Given our a priori hypothesis that the effects of antidepressant drug use on manic conversion would differ according to patient age, we included interaction terms to ascertain the role of age as an effect modifier on conversion hazards. To that end, in addition to the main effect models (of age and antidepressant class, models I and II, respectively), antidepressant × age terms were added to interaction models. Age in years was first used in interaction terms for all antidepressants and for each class (models IIIa and IVa, respectively), testing for significance using the Wald χ2 test. Interactions were then deconstructed by using age as a 5-year category rather than a continuous variable (models IIIb and IVb, respectively). The oldest age group (24-29 years) was selected as the reference category.
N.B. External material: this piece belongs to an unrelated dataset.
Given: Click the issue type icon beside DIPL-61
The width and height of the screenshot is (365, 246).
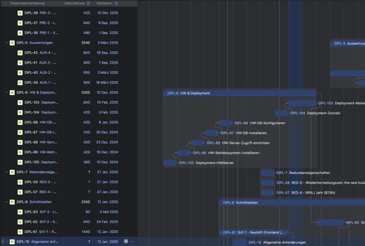Looking at the screenshot, I should [x=20, y=232].
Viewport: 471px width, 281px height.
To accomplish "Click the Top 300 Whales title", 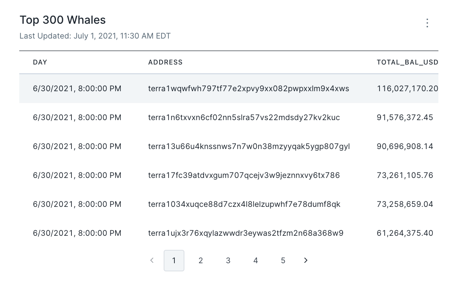I will (x=63, y=20).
There were 4786 converters among the 87 920 patients in the sample, an overall period prevalence of 5.4%. Participants were followed during the 5-year study for a median of 41 weeks (range, 8-251 weeks), for a cumulative total of 79 408 person-years and a conversion rate of 6.0% per year (95% CI, 5.9%-6.2%). The primary outcome was preceded by the introduction of a mood stabilizer in 2766 converters (57.8%), but, as noted earlier, all converters went on to have 2 or more claims with a diagnosis of bipolar disorder.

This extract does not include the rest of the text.